WORK ITEM: Retype every record below exactly as it is written.

(DATA SUPPLIED Opens)

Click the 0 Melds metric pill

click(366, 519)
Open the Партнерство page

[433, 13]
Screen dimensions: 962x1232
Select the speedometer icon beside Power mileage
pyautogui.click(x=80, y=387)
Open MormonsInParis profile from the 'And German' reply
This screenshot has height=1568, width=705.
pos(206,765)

(DATA SUPPLIED Closes)

EXERCISE RESPONSE:
Click the 0 Melds metric pill

click(366, 519)
Open the Партнерство page

[433, 13]
Screen dimensions: 962x1232
Select the speedometer icon beside Power mileage
pyautogui.click(x=80, y=387)
Open MormonsInParis profile from the 'And German' reply
This screenshot has height=1568, width=705.
pos(206,765)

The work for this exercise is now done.